Bei den weiteren Konzernaktivitäten gingen die Umsatzerlöse um 0,7 % auf 176,0 Mio. EUR zurück. Diese Entwicklung resultiert in erster Linie aus dem Verzicht auf margenschwache Umsätze der CMC Consumer Medical Care GmbH.
Profitabilität der Umsätze weiter verbessert
Bedingt durch die dynamische organische und anorganische Umsatzentwicklung der HARTMANN GRUPPE in den ersten neun Monaten 2009 verbesserte sich das operative EBIT um 28,3 % auf 75,4 Mio. EUR.
Das operative Konzernergebnis stieg gegenüber dem vergleichbaren Vorjahreszeitraum überproportional um 35,3 % auf 46,5 Mio. EUR.

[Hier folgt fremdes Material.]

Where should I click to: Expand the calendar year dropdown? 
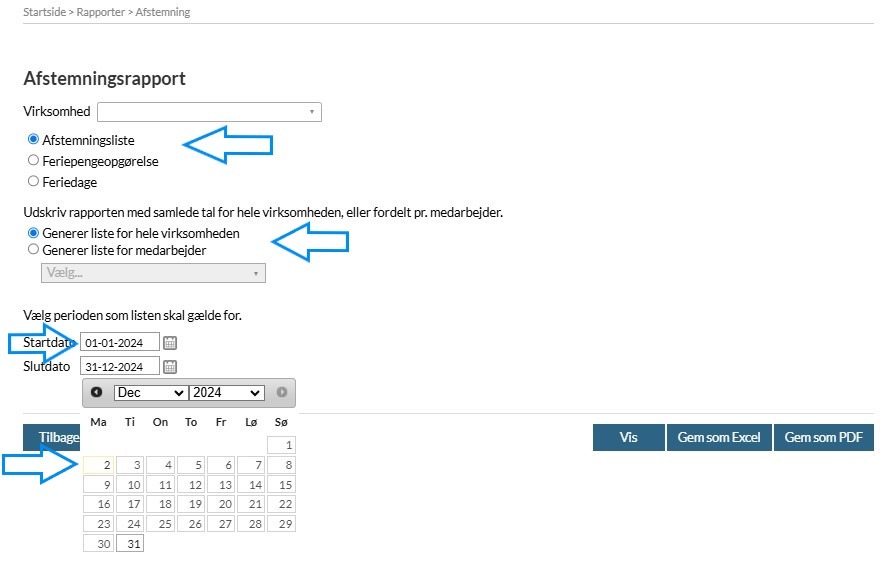(x=226, y=393)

Per 30. September 2009 waren Konzernergebnis und EBIT im Saldo nur unwesentlich durch Sondereffekte beeinflusst. Dabei wirkten sich Rückstellungen für die Restrukturierung der Fertigungsstandorte für Inkontinenzprodukte und die nach IFRS-Rechnungslegungsstandard erfolgten kaufpreisbedingten Abschreibungen aus der Akquisition von BODE Chemie und Whitestone belastend aus. Buchgewinne aus dem Verkauf von Immobilien am Standort Recklinghausen/Deutschland hatten einen positiven Effekt. Inklusive Sondereffekte wuchs das EBIT um 28,0 % auf 75,2 Mio. EUR und das Konzernergebnis um 34,8 % auf 46,3 Mio. EUR.
Eigenkapitalquote weiter auf hohem Niveau
Die Eigenkapitalquote lag Ende des 3. Quartals 2009 bei 45,7 % gegenüber 43,9 % zum 31. Dezember 2008.

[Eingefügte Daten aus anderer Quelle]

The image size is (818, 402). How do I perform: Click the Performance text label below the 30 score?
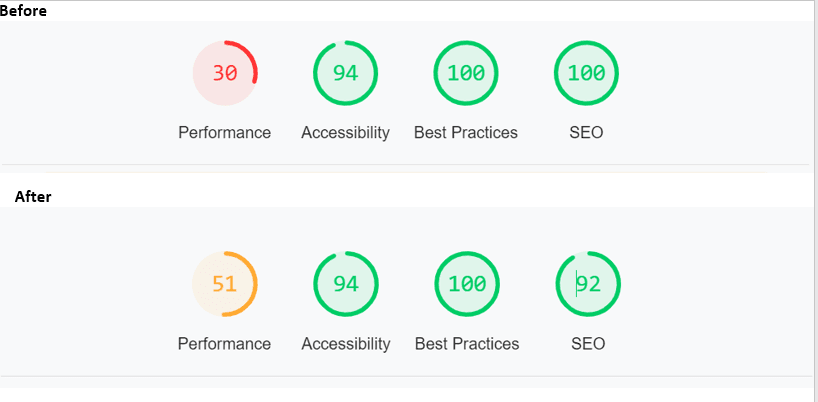click(x=224, y=132)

Beschäftigtenzahl leicht zurückgegangen
Am 30. September 2009 waren 9.526 Mitarbeiterinnen und Mitarbeiter in der HARTMANN GRUPPE beschäftigt. Gegenüber dem Jahresende 2008 entspricht dies einem Rückgang um 56 Personen. Diese Veränderung beruht im Wesentlichen auf der Optimierung der Fertigungsstruktur in Europa. 60,6 % der Beschäftigten waren zum Ende des 3. Quartals 2009 in ausländischen Tochtergesellschaften tätig.
Ausblick
Trotz der eingebrochenen Weltkonjunktur ergibt sich für HARTMANN ein günstiges Umfeld. Die Profitabilität wird sich im laufenden Geschäftsjahr weiter verbessern. Positive Einmaleffekte unterstützen diese Entwicklung zusätzlich: die gegenüber dem Vorjahr niedrigeren Rohstoffpreise sowie Zusatzumsätze infolge der Neuen Grippe. Allerdings ist mit einem Rückgang beider Effekte im Jahr 2010 zu rechnen. Überdies geht das Unternehmen davon aus, dass sich die Finanzierungsrestriktionen in den nationalen Gesundheitssystemen verstärken und einen weiteren Kostendruck auslösen werden. Dennoch ist HARTMANN verhalten optimistisch bezüglich der Geschäftsentwicklung im kommenden Jahr.